**DATA SECTION:**
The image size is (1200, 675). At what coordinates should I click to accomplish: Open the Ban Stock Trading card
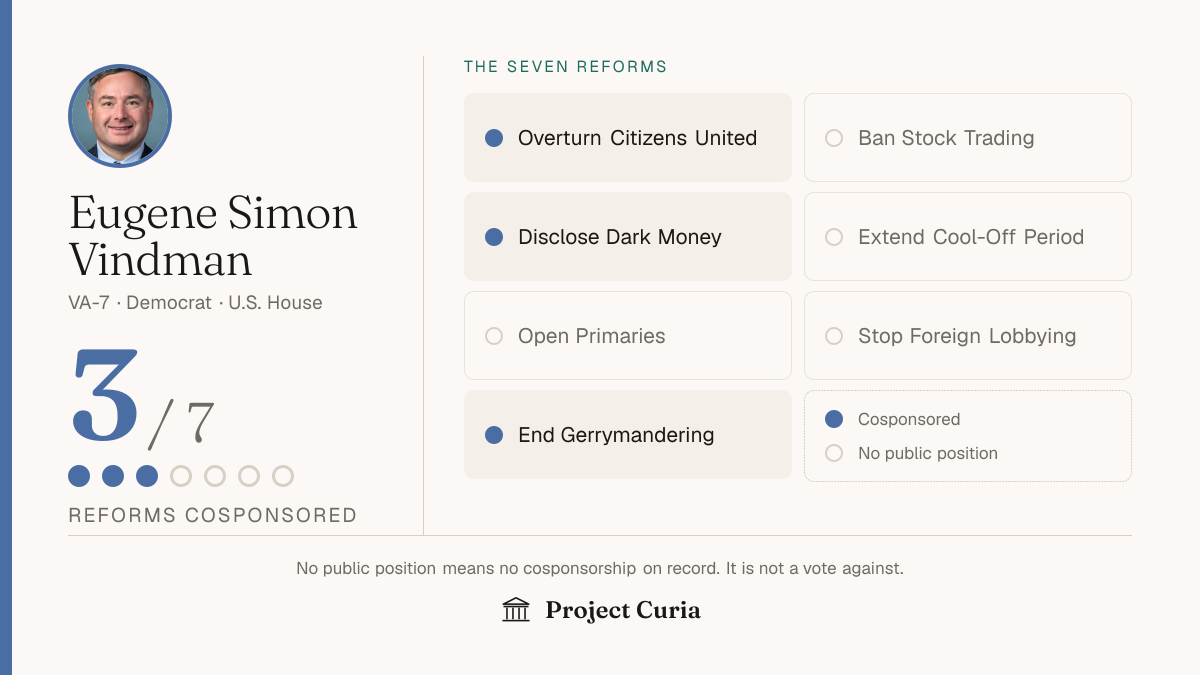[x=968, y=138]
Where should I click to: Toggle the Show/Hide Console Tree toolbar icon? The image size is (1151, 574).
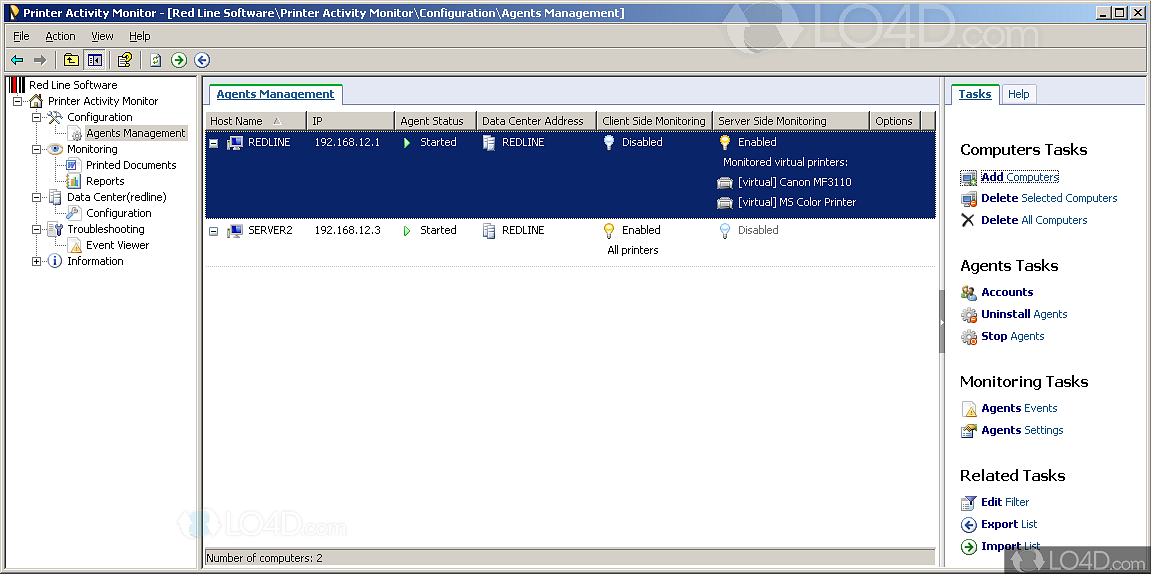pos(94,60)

...

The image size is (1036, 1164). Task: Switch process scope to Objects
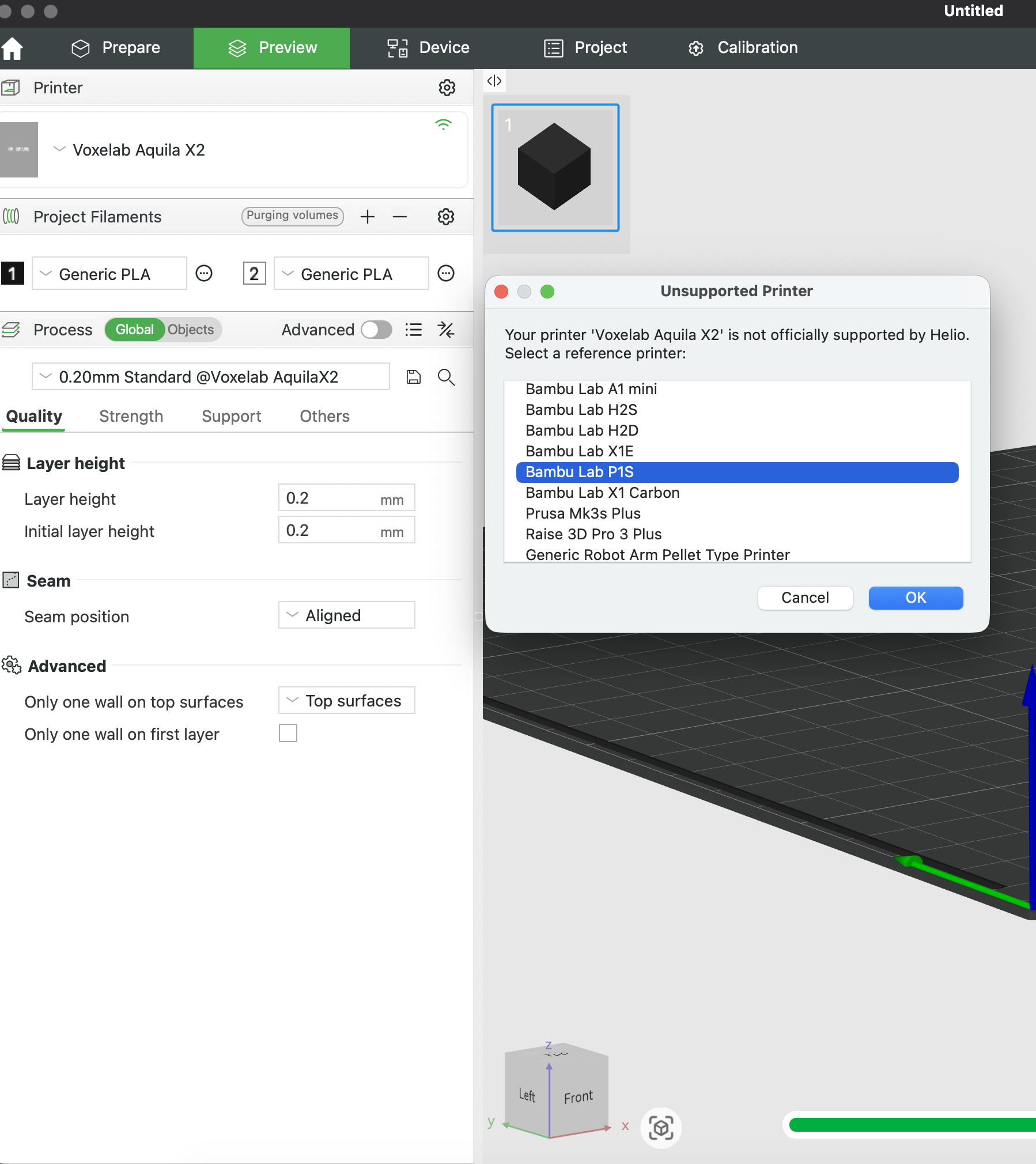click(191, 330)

**YOUR INSTRUCTIONS:**
Could you rewrite the records starting at the line containing "The image size is (1036, 1164)." and ending at the line containing "click(191, 330)", changing "Switch" to "Change" and leaving everything else as is? Give only those lines, without the pictures.

**ANSWER FOR THIS EXERCISE:**
The image size is (1036, 1164). Task: Change process scope to Objects
click(191, 330)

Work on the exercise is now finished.